The scripts/setup_for_wrf.py script generates the required configuration and data to run WRF for a given domain and time.

setup_for_wrf.py uses a JSON configuration file to define where the various input files are located, where the output files should be stored, and how the WRF model should be run. See Input files for more information about how the configuration file is used.

config/wrf/config.nci.json will be used as the default configuration file, but this can be overriden using the -c command line argument. An example config file config/config.docker.json that targets running WRF using docker.

The setup_for_wrf.py script does the following:

Reads the configuration file
Performs substitutions of the config file. For example, if used, the shell environment variable ${HOME} will be replaced by its value when interpreting the script. The variable wps_dir is defined within the config file, and if the token ${wps_dir} appears within the configuration entries, such tokens will be replaced by the value of this variable.
Configure the main coordination script
Loop over the required WRF jobs, performing the following:
- Check if the WRF input files for this run are available (wrfinput_d0?). If not, perform the following:
- Check that the geogrid files are available (copies should be found in the directory given by the config variable nml_dir). If not available, configure the WPS namelist and run geogrid.exe to produce them.
- Check if the met_em files for this run are available. If not, perform the following:
  - Run link_grib.csh, configure the WPS namelist and run ungrib.exe for the high-resolution SST files (RTG) - this is optional
  - If using the NCEP FNL analysis (available from 2015-07-09), download and subset the grib files
  - Run link_grib.csh, configure the WPS namelist and run ungrib.exe for the analysis files (ERA Interim or FNL)
  - Run metgrid.exe to produce the met_em files, moves these to a directory (METEM)
- Link to the met_em files (in the METEM directory), configure the WRF namelist, run real.exe
- Configure the daily "run" and "cleanup" scripts

After the setup_for_wrf.py script has been run successfully, the main.sh script in the runs output directory can be used to run all the WRF jobs sequentially. For each job, main.sh runs run.sh, which runs WRF for the given time and domain.

Getting started

This repository supports two target environments to run.

NCI

Updated to run on Gadi: these scripts no longer work on Raijin

Procedure to run these scripts:

Apply for membership to the 'sx70' NCI group to use the WPS_GEOG dataset. If you also want to use the ERAI analyses, you will need to apply for access to the 'ua8' and 'ub4' NCI groups.
Edit the above scripts, particularly config/wrf/config.nci.json, namelist.wrf, namelist.wps, load_wrf_env.sh (and possibly also load_conda_env.sh).
Either submit the setup via qsub submit_setup.sh or do the following: ..a. Log into one of the copyq nodes in interactive mode (via qsub -I -q copyq -l wd,walltime=2:00:00,ncpus=1,mem=6GB -l storage=scratch/${PROJECT}+gdata/sx70+gdata/hh5, for example). ..b. Run ./submit_setup.sh on the command line. Before doing this, replace ${PROJECT} in the submit_setup.sh script, with your ${PROJECT} shell environment variable - this can be found in your ${HOME}/.config/gadi-login.conf file.

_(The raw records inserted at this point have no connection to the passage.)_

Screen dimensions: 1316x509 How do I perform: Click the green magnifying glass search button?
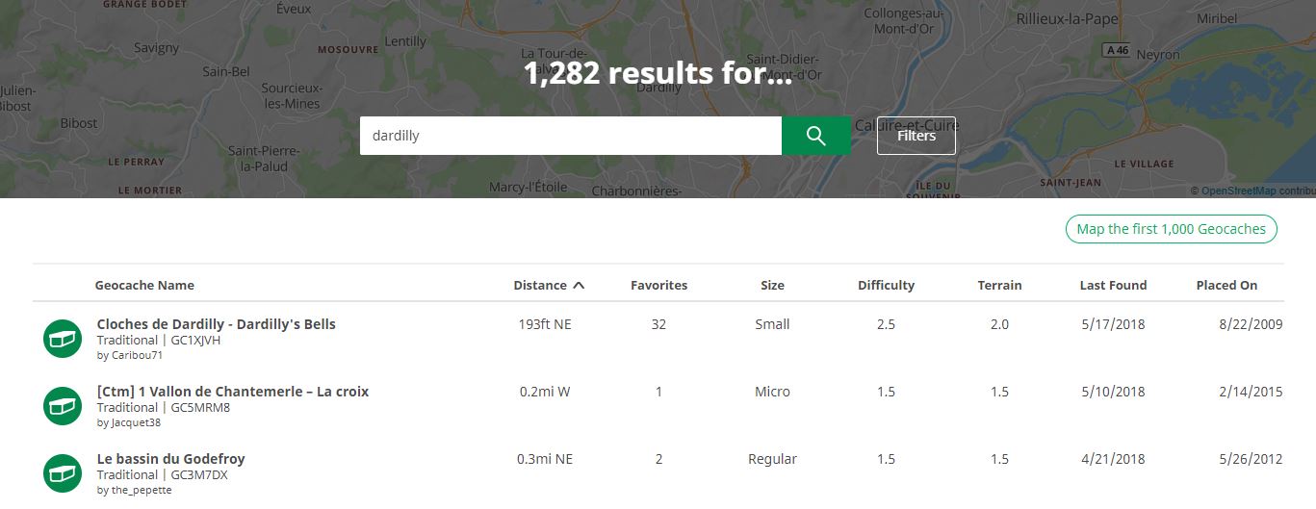tap(815, 136)
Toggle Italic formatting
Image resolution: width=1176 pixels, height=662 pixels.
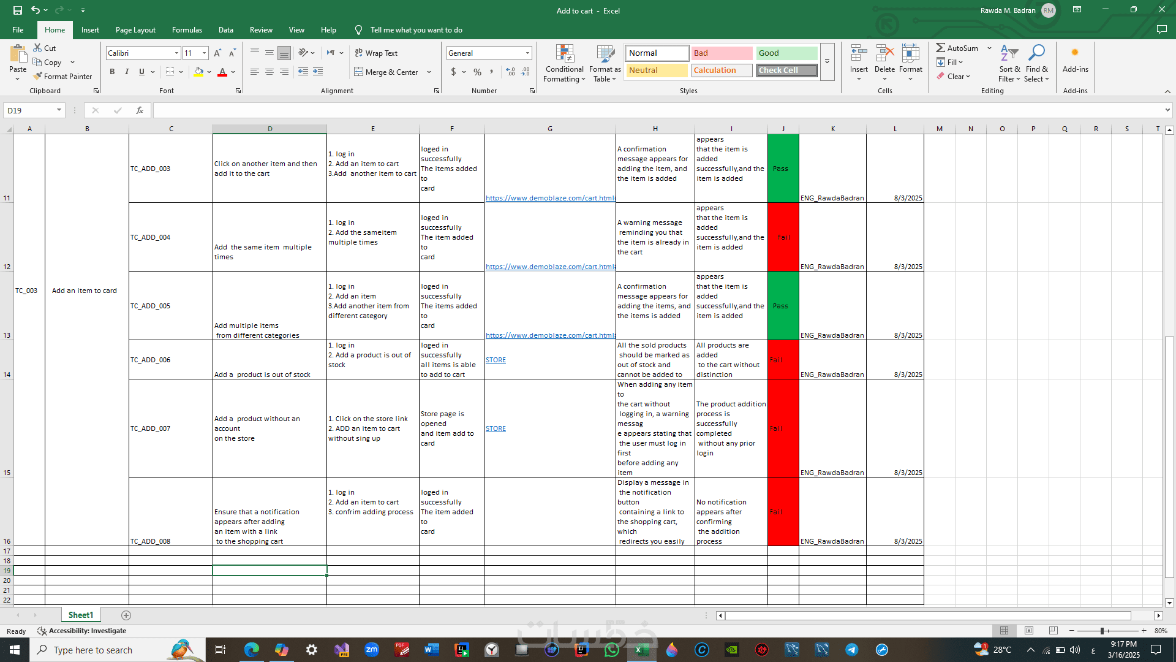127,72
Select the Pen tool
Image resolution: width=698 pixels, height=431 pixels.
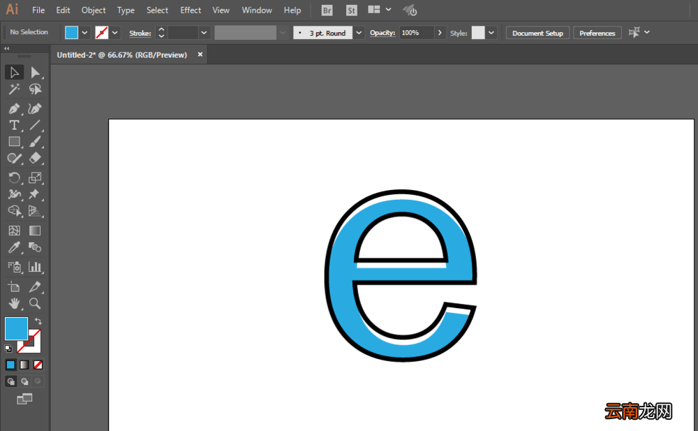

To run the WRF model, either submit the main coordination script or the daily run-scripts with qsub.

A few caveats

This has been tested on Gadi using the CLEX CMS WRF setup. Users of NCI wanting to run WRF are strongly encouraged to use this version, and to consult the CMS page on WRF. These scripts assume that WRF was compiled for MPI multiprocessing (i.e. 'distributed memory' parallelism).

docker

When not running on NCI, a docker container is recommended to reduce the complexity of setting up the required dependencies. The Docker target can be run on any platform that supports docker, including Windows, MacOS, and Linux.

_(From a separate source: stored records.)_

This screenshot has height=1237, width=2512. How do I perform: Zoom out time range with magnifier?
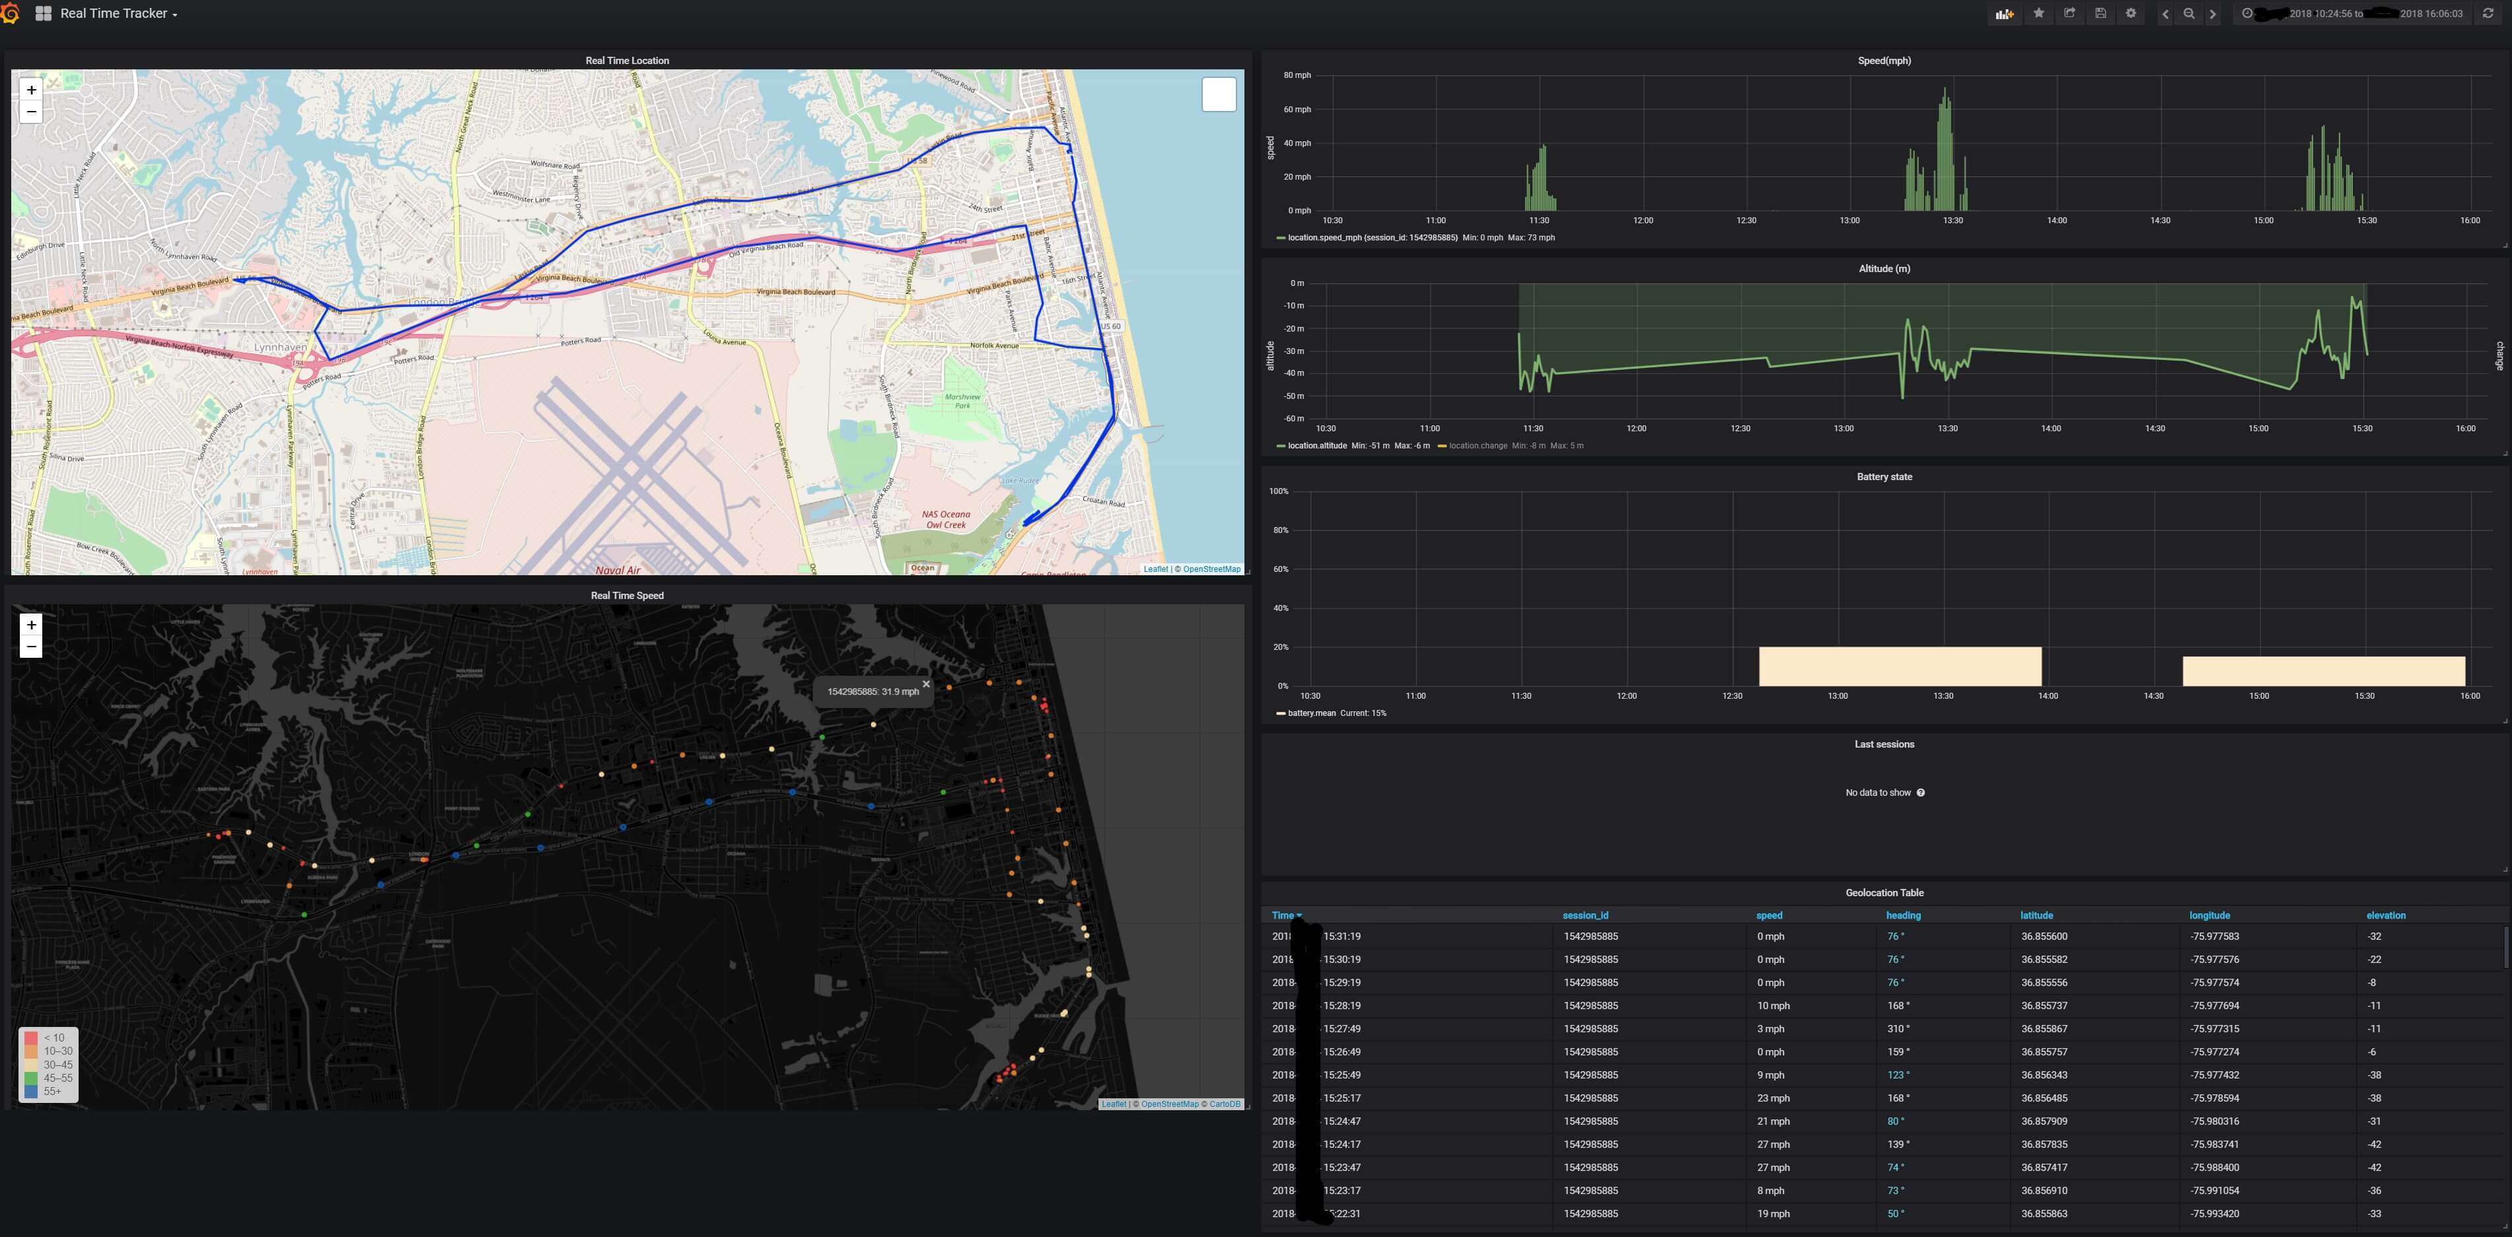coord(2189,14)
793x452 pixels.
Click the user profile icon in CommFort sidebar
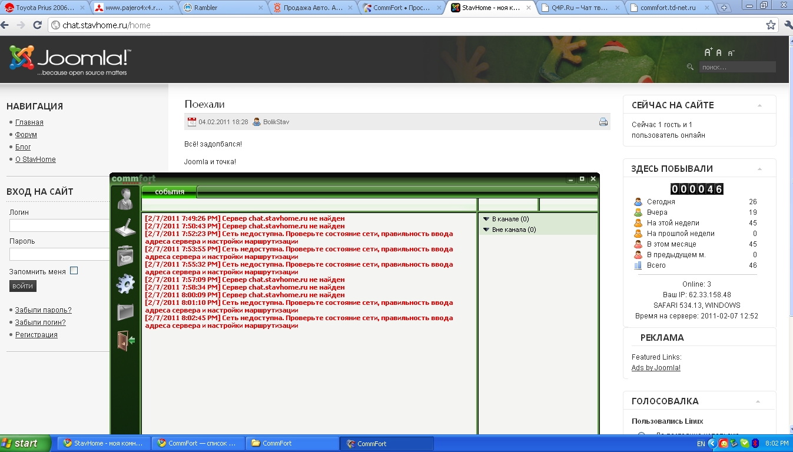125,199
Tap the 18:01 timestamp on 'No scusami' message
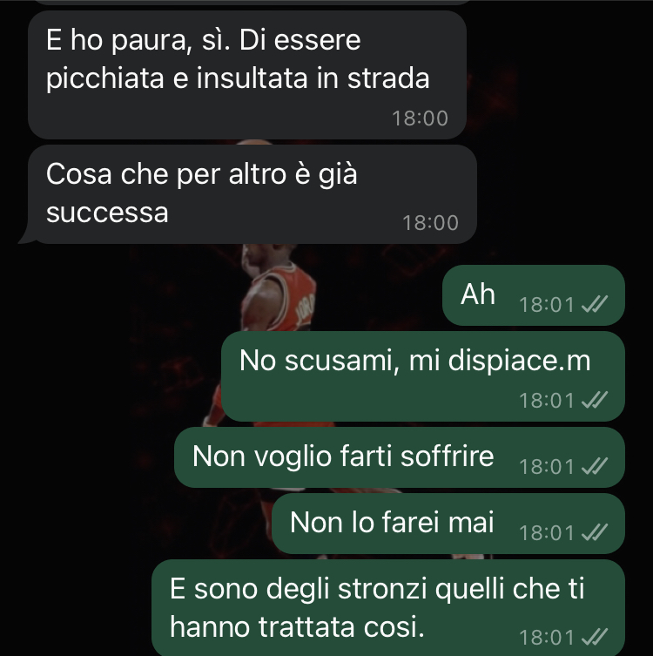This screenshot has width=653, height=656. coord(547,401)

This container can be built via:

docker build --platform=linux/amd64 . -t setup_wrf

Before running static geographical data used by WPS must be downloaded and extracted locally. This only needs to be performed once.

The highest resolution data are used in this case (~29 GB uncompressed). These data were not included in the docker container given their size and static nature. Instead, they are mounted as a local volume when running the docker container.

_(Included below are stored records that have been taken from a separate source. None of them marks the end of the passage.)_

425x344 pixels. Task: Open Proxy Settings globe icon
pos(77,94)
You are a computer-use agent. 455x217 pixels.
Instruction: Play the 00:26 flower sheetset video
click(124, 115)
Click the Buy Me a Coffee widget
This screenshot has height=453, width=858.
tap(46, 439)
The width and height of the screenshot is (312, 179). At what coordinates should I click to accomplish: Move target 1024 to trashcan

The required data can be downloaded and extracted to data/geog using the following command:

make data/geog

Once the static geography data has been extracted, the docker container containing the project dependencies can be run:

docker run --rm -it -v $(PWD):/opt/project setup_wrf

The root project directory is also mounted to /opt/project in the docker container. This allows for any changes made to this directory (or child directories) to be reflected after the container is destroyed.

The data directory is mounted to /opt/project/data in the container. This is where all outputs from the run process will be stored.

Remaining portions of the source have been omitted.